In clinical PET the most commonly used method for quantitation is the standardized uptake value (SUV). SUV provides a snapshot of FLT uptake at a specific time point after the injection of the radiopharmaceutical. Although SUV may be sufficient to evaluate the overall proliferation rate in the bone marrow, kinetic analysis of FLT uptake provides a mechanistic insight into the different processes of FLT uptake and retention in the tissue that cannot be obtained with simple SUV measurement. Based on the kinetic analysis, the posttherapy reduction in FLT uptake in the bone marrow after chemoradiation therapy can be attributed to the drop in the net phosphorylation rate of FLT (k3) with no significant change in the rate of initial tissue delivery of the radiopharmaceutical. Thymidine kinase (TK1) phosphorylates FLT and should therefore determine k3. Radiation exposure in the range of 0.1 Gy to 4 Gy has been reported to decrease thymidine kinase activity in spleen and tumor cells[18]. TK mRNA levels are also decreased following irradiation [19]. The decrease in TK1 activity after radiation is consistent with the pattern of FLT uptake and washout seen in these subjects.

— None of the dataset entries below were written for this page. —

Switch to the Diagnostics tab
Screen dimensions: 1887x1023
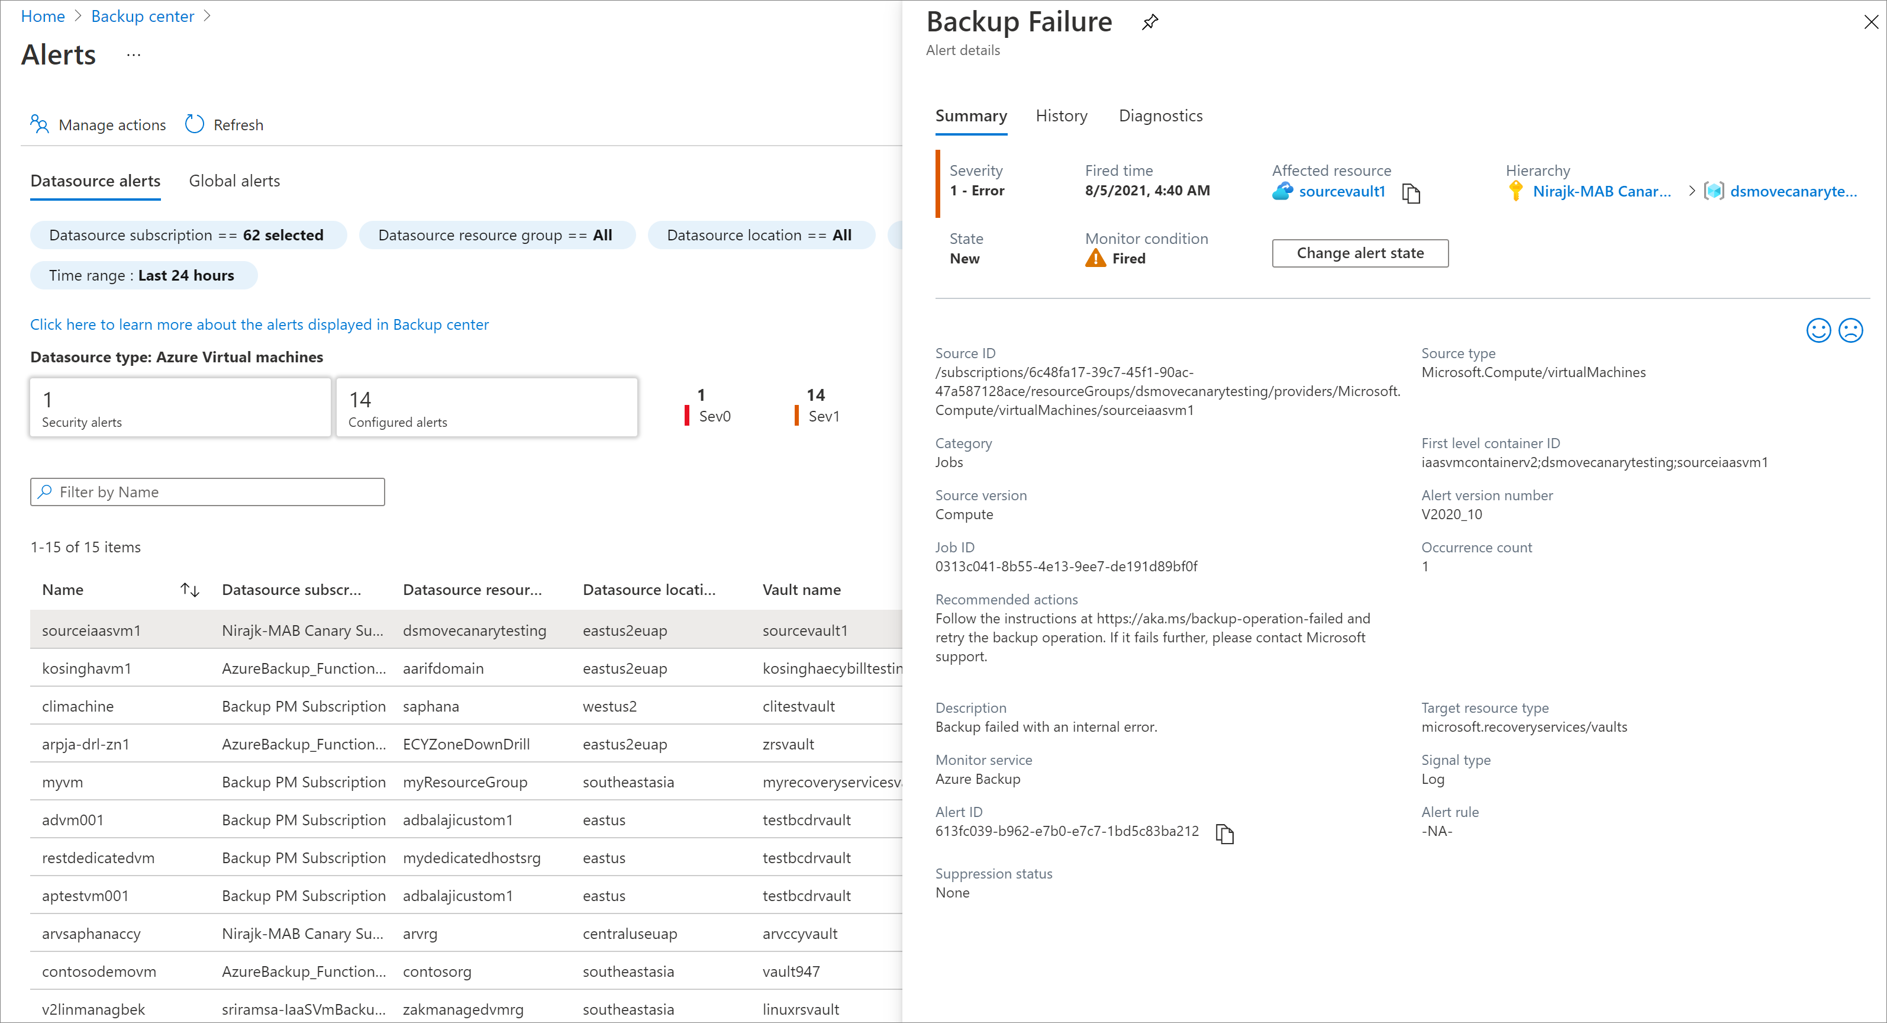tap(1160, 115)
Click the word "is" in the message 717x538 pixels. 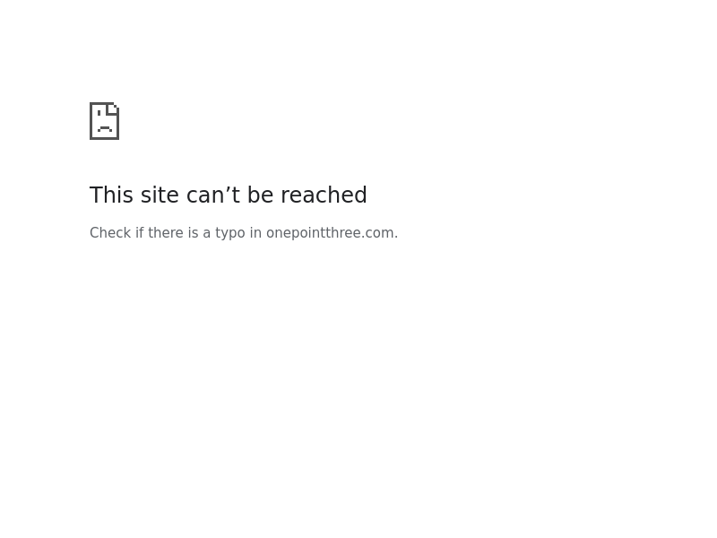(x=193, y=233)
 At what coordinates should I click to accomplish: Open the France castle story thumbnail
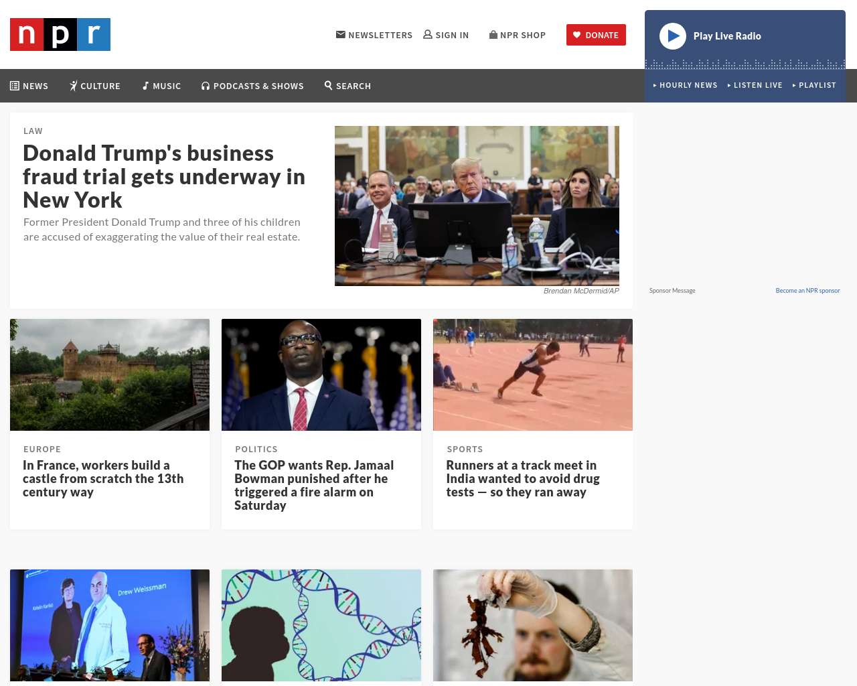(x=110, y=374)
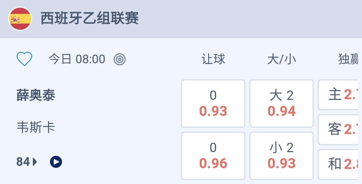Select the 独赢 column header
Image resolution: width=362 pixels, height=184 pixels.
349,59
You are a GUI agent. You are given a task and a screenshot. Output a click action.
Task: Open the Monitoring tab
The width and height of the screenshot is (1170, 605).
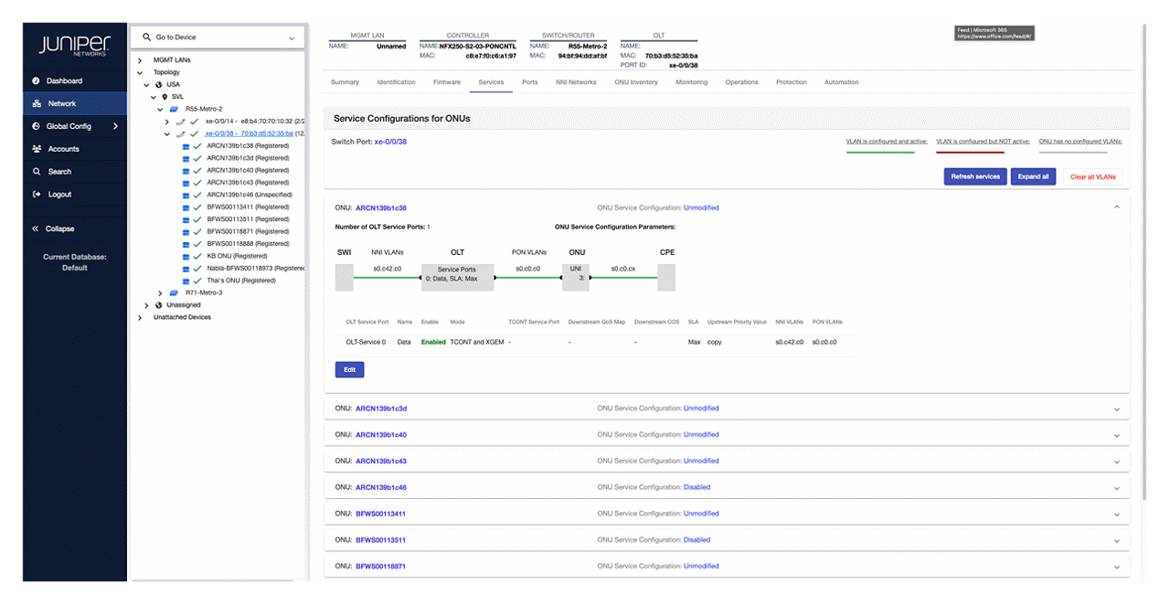pyautogui.click(x=692, y=81)
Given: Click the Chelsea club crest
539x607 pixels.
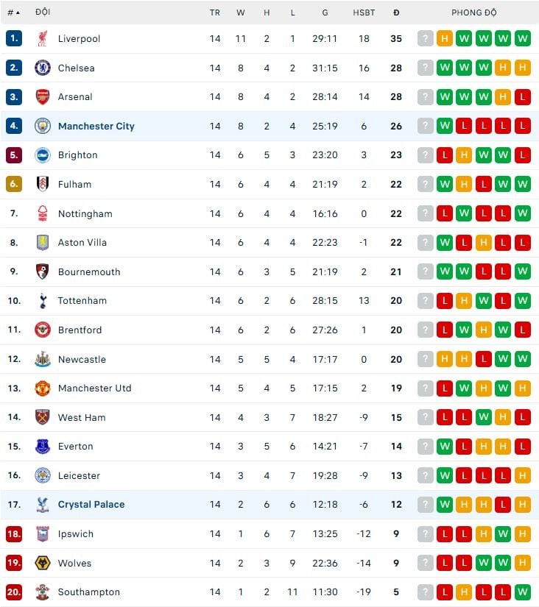Looking at the screenshot, I should (42, 68).
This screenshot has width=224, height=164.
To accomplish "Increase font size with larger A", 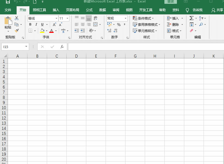I will point(54,24).
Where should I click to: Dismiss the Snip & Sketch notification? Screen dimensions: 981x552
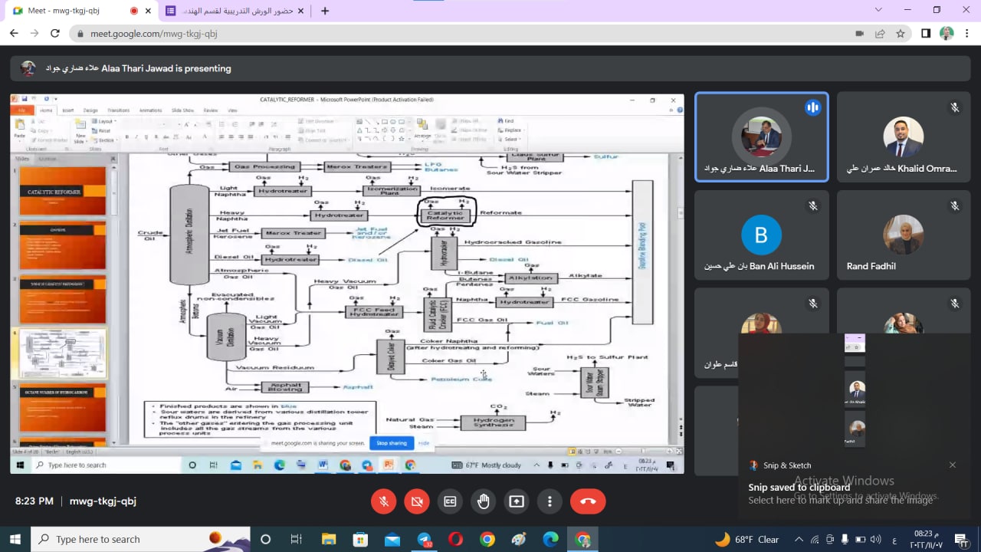(953, 465)
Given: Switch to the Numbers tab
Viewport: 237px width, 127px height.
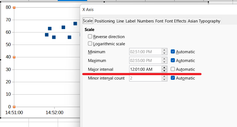Looking at the screenshot, I should pyautogui.click(x=145, y=21).
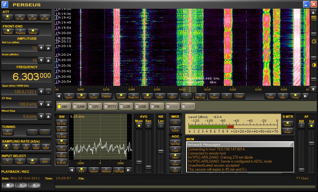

The effects of radiation therapy on bone marrow structure and function have been also studied with MRI and radiocolloid scintigraphy. MRI of the irradiated spine showed no significant change in the appearance of marrow on spin-echo images in the first two weeks of fractionated radiation therapy although there was an increase in signal intensity on short-T1 inversion recovery (STIR) images, apparently reflecting marrow edema and necrosis[20]. Late changes between 6 and 14 weeks included either homogenous fatty replacement or a more heterogeneous pattern suggestive of a mixture of fibrosis and fat infiltration[20]. Radiocolloid scintigraphic imaging maps the distribution of the active reticuloendothelial system including the bone marrow. Rubin et al reported a uniform suppression of Tc-99m sulfur colloid activity in irradiated bone marrow at the completion of the radiation therapy course although changes early during radiation therapy were not studied [21]. FLT PET offers a number of advantages over both of these modalities. FLT uptake reflects the proliferative component of bone marrow, which is the portion of bone marrow most sensitive to radiation providing earlier information than MRI. Imaging with FLT PET can simultaneously provide information on the treatment response of the tumor and the bone marrow toxicity associated with the treatment. This may prove to be especially useful in the planning and monitoring of radiation therapy regimens for tumors located near large areas of metabolically active bone marrow such as pelvis. Through incorporation of FLT PET data in the radiation therapy planning, active marrow may be avoided to improve therapy tolerance.

In conclusion there is marked decrease in bone marrow uptake of FLT in irradiated marrow after 10 Gy of radiation therapy to the head and neck cancer. This is due to the drop in the net phosphorylation rate of FLT in the precursor bone marrow cells.

Acknowledgements

This research was funded in part by NIH grant 1R21 CA130281-01 and University of Iowa Carver College of Medicine and Holden Comprehensive Cancer Center grant. The authors would like to acknowledge the support and efforts of the technical staff of the University of Iowa, PET Imaging Center (John Richmond, Dean Clermont, Christine Mundt, Julie Riggert, Beth Johnson, Kelli Schlarbaum and Beth Schmitt), and our research nurses, Jo Clark and Jane Hershberger and our clinical research coordinator Kellie Bodeker-Goranson in the Department of Radiation Oncology. Part of this study was presented at the AMI/SMI Joint Molecular Imaging Conference 2007 in Providence, Rhode Island and at the SNM 2009 Annual Meeting in Toronto, Ontario, Canada.